The high-profile Wisconsin congressman, the 2012 Republican candidate for vice president and a potential 2016 presidential contender, has for months been preaching the need to reform federal antipoverty programs along conservative lines. He's eager to spring open the "poverty trap" he argues those programs currently set for the disadvantaged.
Ryan brought his poverty-fighting message to Minneapolis last week, at an event sponsored by the Center of the American Experiment. At one point he was handed an almost uncanny opportunity to sound a new and improved GOP tone in talking about people down on their luck.
An audience member asked Ryan about the infamous "47 percent" of Americans who pay no federal income tax, suggesting that many such Americans are hostile to the self-reliance that conservatism prizes because "they've been dealt a free hand."

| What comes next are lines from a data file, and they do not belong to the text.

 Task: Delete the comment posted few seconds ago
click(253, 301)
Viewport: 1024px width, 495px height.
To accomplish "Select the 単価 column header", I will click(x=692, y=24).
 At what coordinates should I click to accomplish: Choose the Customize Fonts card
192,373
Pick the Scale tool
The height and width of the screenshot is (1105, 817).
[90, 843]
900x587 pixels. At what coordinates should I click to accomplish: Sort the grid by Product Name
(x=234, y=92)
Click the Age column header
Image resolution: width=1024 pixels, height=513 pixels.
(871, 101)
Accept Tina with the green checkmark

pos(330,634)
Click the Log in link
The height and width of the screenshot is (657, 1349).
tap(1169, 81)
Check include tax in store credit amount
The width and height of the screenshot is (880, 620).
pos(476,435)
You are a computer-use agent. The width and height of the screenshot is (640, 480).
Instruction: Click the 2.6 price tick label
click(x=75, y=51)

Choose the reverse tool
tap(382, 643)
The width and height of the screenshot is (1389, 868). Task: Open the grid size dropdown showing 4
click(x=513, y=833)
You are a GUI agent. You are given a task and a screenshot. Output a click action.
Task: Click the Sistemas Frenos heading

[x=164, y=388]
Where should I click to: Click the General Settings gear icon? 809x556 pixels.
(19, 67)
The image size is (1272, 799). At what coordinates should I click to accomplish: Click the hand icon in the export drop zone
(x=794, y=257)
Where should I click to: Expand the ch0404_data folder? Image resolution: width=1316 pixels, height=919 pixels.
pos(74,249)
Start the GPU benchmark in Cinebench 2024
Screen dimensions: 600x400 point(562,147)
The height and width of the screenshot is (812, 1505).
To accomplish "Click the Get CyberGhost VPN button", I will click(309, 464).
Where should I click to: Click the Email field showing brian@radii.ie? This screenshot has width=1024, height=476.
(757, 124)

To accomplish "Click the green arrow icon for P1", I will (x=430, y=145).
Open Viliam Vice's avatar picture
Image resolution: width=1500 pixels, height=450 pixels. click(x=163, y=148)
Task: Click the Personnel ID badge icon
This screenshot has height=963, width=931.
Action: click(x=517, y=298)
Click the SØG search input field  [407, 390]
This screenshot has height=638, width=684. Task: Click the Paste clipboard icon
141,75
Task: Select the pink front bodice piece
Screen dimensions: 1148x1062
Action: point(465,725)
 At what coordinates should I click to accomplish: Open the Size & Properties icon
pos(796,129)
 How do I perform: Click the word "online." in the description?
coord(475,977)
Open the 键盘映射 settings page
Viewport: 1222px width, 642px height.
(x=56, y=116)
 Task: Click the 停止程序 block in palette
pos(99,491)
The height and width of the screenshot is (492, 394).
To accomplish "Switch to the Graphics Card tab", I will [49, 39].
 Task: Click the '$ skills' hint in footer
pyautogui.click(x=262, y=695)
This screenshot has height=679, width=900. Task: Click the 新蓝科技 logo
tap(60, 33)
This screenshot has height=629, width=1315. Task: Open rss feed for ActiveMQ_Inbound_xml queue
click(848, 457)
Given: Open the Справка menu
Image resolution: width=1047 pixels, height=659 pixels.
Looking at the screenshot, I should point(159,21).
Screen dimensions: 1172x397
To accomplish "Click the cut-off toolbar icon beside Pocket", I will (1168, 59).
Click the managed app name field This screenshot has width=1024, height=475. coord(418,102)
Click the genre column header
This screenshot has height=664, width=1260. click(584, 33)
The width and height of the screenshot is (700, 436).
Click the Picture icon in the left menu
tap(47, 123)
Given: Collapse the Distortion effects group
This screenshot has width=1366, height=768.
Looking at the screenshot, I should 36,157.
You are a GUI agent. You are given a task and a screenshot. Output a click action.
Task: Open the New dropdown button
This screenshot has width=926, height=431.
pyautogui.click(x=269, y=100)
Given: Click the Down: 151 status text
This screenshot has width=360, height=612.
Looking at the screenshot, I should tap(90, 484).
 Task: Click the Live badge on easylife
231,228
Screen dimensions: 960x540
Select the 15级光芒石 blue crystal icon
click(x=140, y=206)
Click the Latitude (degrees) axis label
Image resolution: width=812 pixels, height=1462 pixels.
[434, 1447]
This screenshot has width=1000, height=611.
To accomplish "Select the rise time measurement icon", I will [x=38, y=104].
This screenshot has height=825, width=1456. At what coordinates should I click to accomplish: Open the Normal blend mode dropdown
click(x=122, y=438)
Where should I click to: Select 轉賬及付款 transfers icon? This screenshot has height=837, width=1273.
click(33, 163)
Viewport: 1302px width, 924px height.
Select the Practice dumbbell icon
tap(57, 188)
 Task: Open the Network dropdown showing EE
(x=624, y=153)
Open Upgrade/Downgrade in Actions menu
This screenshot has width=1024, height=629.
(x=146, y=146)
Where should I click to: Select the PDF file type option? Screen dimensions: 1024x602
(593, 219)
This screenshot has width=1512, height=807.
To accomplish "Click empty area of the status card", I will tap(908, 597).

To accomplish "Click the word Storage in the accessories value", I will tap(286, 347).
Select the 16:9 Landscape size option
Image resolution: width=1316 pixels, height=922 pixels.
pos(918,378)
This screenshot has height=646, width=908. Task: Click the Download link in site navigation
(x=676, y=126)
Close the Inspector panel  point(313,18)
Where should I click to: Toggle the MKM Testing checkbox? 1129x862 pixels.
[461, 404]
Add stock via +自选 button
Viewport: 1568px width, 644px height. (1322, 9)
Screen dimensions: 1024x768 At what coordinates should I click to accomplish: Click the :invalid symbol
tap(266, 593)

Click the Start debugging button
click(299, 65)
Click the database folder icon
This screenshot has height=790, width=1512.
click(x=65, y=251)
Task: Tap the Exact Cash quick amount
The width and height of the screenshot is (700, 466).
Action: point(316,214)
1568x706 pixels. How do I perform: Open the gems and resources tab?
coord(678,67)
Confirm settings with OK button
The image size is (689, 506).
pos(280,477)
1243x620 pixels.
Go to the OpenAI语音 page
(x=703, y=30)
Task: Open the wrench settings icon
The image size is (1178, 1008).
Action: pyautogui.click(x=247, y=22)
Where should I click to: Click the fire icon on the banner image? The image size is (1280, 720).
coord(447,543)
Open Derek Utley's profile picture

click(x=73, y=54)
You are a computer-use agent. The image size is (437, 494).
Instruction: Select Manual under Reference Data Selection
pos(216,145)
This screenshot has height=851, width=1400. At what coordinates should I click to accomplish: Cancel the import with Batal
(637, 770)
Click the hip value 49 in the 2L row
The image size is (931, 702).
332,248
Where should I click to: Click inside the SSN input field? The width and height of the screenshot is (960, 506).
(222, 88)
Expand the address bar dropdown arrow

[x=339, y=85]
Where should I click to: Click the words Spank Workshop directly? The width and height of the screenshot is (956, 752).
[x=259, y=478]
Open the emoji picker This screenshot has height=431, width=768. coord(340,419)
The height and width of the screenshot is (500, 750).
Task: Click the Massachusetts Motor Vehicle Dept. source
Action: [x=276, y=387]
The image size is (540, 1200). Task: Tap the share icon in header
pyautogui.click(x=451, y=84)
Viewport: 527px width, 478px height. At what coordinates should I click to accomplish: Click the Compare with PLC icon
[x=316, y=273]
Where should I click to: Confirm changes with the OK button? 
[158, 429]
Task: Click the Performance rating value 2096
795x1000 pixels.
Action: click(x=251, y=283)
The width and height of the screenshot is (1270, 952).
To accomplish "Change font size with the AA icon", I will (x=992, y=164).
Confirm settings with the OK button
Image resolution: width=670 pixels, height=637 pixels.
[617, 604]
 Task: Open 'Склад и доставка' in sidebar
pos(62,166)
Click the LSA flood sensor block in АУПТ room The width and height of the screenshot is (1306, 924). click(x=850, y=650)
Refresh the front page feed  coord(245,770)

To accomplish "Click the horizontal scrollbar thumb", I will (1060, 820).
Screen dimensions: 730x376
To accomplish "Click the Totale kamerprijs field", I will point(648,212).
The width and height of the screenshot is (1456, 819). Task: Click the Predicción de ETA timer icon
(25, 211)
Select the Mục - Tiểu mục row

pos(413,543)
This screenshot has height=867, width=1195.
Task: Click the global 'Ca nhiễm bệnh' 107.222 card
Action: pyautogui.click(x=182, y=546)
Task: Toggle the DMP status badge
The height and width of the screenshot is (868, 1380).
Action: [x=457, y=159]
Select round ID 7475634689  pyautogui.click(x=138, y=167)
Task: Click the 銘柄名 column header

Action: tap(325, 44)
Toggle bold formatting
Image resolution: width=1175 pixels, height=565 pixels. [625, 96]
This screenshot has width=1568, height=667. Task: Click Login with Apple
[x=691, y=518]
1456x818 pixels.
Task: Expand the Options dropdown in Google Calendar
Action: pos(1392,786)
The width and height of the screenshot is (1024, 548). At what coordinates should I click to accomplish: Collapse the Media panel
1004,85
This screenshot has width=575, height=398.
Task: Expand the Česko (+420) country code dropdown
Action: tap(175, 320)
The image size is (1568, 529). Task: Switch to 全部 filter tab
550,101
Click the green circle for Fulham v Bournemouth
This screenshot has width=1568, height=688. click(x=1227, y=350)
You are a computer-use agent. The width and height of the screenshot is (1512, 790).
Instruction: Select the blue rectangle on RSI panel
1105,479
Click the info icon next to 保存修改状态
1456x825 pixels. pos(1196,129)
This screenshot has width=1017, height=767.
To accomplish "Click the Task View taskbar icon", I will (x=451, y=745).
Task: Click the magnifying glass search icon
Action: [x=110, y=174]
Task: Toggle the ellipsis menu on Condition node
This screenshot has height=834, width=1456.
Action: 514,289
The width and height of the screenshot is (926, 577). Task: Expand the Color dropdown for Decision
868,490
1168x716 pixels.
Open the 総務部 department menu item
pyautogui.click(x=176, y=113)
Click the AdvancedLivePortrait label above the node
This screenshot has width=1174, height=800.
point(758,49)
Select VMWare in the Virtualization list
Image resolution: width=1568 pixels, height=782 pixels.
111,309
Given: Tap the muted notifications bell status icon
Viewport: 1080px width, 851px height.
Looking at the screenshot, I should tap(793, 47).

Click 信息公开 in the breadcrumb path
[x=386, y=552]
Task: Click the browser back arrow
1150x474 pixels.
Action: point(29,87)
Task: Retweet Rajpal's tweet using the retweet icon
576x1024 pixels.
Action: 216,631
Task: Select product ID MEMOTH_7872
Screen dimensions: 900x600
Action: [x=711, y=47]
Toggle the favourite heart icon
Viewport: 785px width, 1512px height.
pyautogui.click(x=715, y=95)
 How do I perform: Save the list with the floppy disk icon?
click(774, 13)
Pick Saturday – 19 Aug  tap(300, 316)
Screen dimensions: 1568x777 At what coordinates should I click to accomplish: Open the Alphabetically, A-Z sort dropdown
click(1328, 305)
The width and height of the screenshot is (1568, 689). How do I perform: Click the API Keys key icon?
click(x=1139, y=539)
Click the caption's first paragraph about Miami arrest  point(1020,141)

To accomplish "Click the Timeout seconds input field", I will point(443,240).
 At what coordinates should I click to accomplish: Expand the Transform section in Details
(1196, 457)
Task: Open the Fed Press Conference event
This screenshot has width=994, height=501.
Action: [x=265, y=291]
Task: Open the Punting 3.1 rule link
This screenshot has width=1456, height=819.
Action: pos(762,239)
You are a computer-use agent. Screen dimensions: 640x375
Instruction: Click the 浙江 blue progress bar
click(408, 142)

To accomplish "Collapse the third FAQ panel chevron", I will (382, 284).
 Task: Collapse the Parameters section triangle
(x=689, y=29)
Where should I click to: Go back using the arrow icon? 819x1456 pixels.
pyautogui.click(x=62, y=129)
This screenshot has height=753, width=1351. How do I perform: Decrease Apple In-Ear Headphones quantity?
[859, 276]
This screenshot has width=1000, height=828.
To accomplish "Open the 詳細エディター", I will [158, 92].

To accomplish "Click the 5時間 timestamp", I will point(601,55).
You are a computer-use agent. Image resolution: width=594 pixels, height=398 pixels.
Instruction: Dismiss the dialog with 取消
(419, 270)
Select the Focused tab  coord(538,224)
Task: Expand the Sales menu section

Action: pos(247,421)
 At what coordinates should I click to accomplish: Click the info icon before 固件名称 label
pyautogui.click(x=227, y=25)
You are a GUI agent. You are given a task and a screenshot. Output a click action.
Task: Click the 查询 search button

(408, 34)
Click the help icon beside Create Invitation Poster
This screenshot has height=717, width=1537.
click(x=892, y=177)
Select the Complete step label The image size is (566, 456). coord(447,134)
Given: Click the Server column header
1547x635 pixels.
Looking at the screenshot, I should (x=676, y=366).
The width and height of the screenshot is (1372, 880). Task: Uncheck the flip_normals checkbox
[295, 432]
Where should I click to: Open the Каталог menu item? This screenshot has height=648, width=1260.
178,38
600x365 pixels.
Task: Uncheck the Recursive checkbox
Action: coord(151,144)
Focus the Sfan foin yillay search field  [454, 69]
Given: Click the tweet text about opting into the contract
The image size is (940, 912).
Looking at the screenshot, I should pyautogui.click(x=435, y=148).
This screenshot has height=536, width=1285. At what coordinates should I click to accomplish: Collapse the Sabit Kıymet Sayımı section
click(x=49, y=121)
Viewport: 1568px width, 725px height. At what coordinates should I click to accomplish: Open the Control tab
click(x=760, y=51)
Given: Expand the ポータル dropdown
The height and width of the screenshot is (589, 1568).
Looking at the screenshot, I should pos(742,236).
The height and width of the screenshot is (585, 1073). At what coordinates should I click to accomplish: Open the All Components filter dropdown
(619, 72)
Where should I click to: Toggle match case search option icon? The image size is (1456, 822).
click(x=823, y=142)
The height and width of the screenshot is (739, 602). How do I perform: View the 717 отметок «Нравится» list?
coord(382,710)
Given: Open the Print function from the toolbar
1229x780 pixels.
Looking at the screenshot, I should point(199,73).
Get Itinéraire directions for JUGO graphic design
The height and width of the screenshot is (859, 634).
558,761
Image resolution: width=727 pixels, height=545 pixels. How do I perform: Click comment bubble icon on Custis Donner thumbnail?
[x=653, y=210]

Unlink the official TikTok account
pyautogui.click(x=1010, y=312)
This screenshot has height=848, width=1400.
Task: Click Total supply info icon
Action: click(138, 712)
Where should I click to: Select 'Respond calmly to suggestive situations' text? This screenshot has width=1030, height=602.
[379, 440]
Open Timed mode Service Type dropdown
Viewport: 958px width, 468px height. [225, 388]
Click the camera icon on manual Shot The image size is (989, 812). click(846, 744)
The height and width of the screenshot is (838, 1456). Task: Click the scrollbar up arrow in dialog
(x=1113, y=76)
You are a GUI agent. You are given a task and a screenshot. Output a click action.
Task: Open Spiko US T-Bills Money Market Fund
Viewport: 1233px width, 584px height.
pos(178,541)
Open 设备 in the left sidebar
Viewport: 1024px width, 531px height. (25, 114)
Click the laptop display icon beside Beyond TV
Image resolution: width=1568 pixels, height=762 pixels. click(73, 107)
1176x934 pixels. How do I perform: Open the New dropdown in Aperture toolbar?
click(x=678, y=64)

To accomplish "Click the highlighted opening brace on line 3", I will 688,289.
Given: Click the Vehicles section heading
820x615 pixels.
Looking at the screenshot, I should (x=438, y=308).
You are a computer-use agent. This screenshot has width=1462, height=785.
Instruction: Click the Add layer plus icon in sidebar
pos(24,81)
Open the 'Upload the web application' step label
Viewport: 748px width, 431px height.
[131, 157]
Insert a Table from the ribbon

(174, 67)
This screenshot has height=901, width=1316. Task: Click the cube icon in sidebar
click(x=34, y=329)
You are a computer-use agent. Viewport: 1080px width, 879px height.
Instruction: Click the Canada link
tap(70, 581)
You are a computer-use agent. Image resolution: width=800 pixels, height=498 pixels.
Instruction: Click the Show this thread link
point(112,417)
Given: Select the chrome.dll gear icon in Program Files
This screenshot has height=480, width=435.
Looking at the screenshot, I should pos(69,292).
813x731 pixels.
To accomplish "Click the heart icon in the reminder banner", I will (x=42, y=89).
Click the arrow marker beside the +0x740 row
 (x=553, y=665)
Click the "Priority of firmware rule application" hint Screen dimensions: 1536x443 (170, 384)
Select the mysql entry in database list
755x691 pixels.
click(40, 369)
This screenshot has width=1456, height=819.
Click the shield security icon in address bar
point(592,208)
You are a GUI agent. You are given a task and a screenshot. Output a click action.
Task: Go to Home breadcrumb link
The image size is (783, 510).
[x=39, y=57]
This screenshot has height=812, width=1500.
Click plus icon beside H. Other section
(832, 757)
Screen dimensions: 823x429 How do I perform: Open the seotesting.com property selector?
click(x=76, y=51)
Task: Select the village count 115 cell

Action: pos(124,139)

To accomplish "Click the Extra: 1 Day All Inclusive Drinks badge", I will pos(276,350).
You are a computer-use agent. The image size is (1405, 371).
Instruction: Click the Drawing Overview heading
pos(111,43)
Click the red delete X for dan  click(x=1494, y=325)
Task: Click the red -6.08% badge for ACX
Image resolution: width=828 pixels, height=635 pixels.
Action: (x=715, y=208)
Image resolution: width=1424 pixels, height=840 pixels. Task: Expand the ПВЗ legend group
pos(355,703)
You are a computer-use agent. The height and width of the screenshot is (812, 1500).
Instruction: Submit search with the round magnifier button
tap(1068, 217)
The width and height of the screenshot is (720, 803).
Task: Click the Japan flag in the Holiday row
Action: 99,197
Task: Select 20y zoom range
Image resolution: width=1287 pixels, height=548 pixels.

Yikes. Many may recall that one of the memorable pratfalls of the 2012 presidential campaign came when GOP nominee Mitt Romney was asked a similar question while being secretly videotaped at a private fundraiser. Romney went off on a disastrous riff suggesting that nearly half of Americans "believe that they are victims … that government has a responsibility to care for them … etc., etc."
Last week Ryan instead gently lectured his questioner.
"People on welfare don't want to be there," he said. "They want to chart their own destiny."
He spoke of a friend in his hometown of Janesville, Wis., who battled his way off public assistance after closure of the town's auto plant had upended his life. Ryan admitted that "I've made this mistake" — of misunderstanding those on welfare. But it's clear to him now, he said, that what's needed are "the right policies to help them get on their feet."